Juste avant la publication de mon tout premier roman chez lui, Le Loup des Cordeliers, tout se déroule comme prévu. Je rends mon manuscrit en juin (j’étais encore à l’heure, à l’époque…). La formidable Sarah Hirsch travaille dessus avec moi et Bernard Fixot, fidèle à lui-même, donne aussi son avis. Il m’invite à réécrire tel passage, à couper ici, là, et encore un peu là. Je l’écoute — et je fais bien (le recul me permet de le dire, il a toujours raison). Son exigence est celle d’un vrai lecteur. Le slogan de la maison, Lire pour le plaisir, ce n’est pas du marketing. C’est un credo.
Je termine mes dernières corrections, et l’été passe. Les épreuves sont envoyées aux journalistes, la fabrication s’active, l’impression est lancée, et des milliers d’exemplaires arrivent chez le diffuseur.
Ainsi, nous voilà début octobre. Trois semaines avant la sortie. Tout est prêt. Je piaffe d’impatience. Et là, soudain, mon téléphone sonne :
— Allô, Henri, c’est Bernard. Dis-moi, mon pote (oui, il aime bien me parler comme ça), plus je réfléchis, plus je me dis que Gabriel Joly, comme nom, c’est pas terrible. Joly ! Tu trouves pas que ça fait un peu neuneu ?
— Euh… Je sais pas, Bernard… Euh… De toute façon, c’est trop tard. Le livre est imprimé, là, et il est en librairie dans quelques jours…
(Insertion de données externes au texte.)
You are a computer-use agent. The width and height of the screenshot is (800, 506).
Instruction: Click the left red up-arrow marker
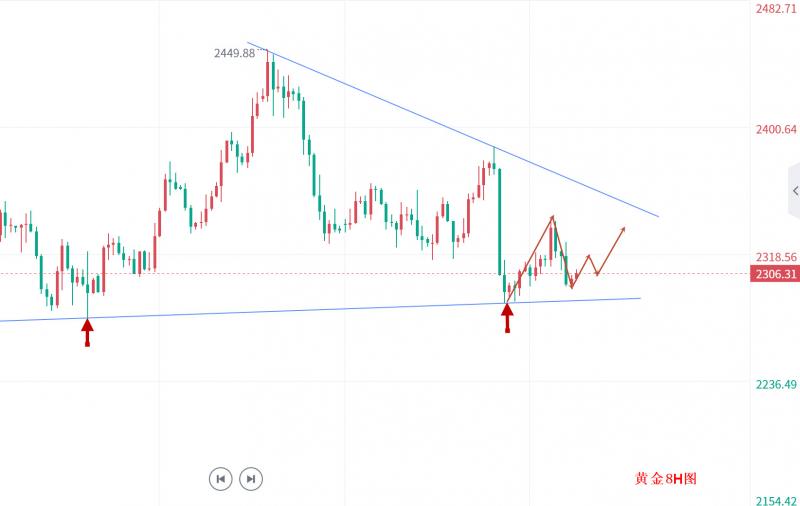(87, 330)
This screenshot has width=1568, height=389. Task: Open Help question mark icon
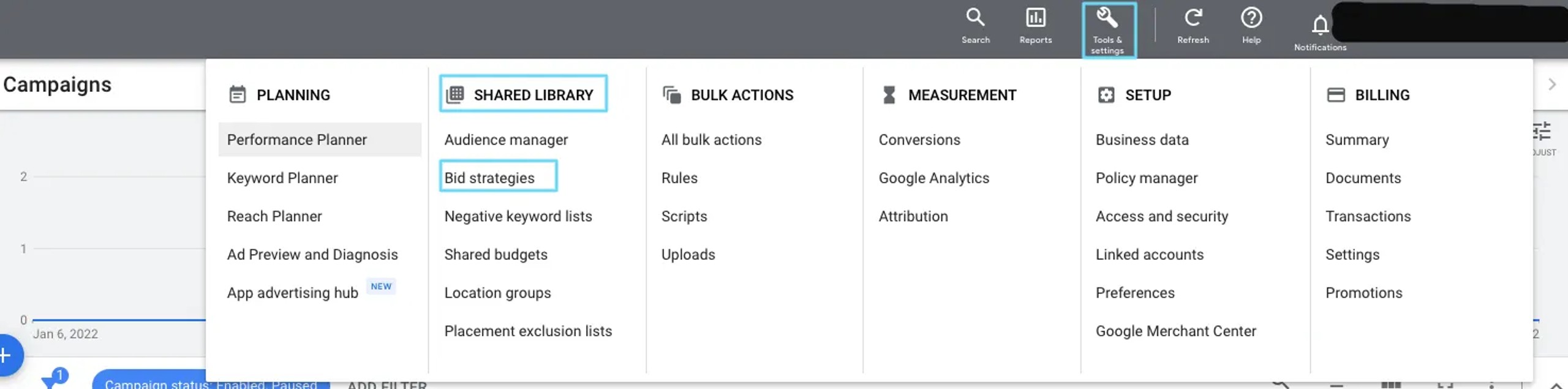(1251, 18)
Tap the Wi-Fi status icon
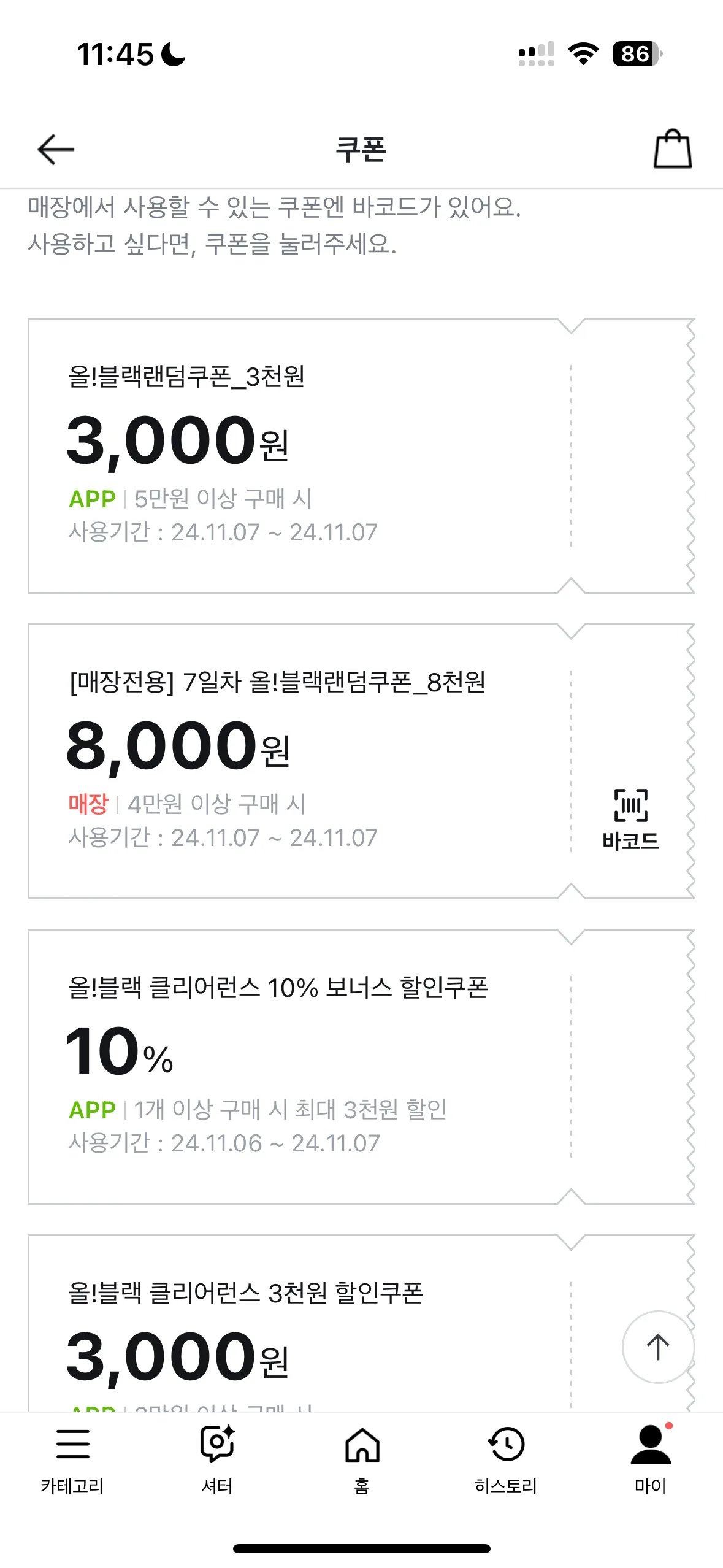 pyautogui.click(x=583, y=54)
— Oui, oh, ça, c’est pas grave ! Si on trouve un nom un peu mieux, c’est pas grave, je réimprime.
Si, si. Je vous jure. Il était sérieux. Et si j’avais dit oui, je suis certain qu’il l’aurait fait.
Parce que ce type est fou. Parce que ce type est prêt à tout pour donner toutes leurs chances aux livres qu’il publie. Parce que ce type est génial, et qu’il fait ce que tous les autres éditeurs ne font plus : il prend des risques, et il joue tout à chaque coup. Il est, en quelque sorte, l’éditeur dont rêvent tous les écrivains.
Au final, l’ayant convaincu que le nom de mon héros n’était pas une si mauvaise idée (au grand soulagement de son équipe…), Gabriel est resté Joly. Et, ouf ! Il a rencontré le succès.
Quelques mois plus tard, Bernard m’a confié, sourire en coin :
— T’avais raison. Je m’y suis fait. C’est pas mal, comme nom, finalement, Joly. Après tout, ça lui va bien, il est un peu neuneu, ton Gabriel.
Bernard Fixot fait partie de ces rencontres qui changent une vie. Et, depuis mon petit bureau, je lui adresse aujourd’hui mes pensées les plus affectueuses — et ma reconnaissance éternelle.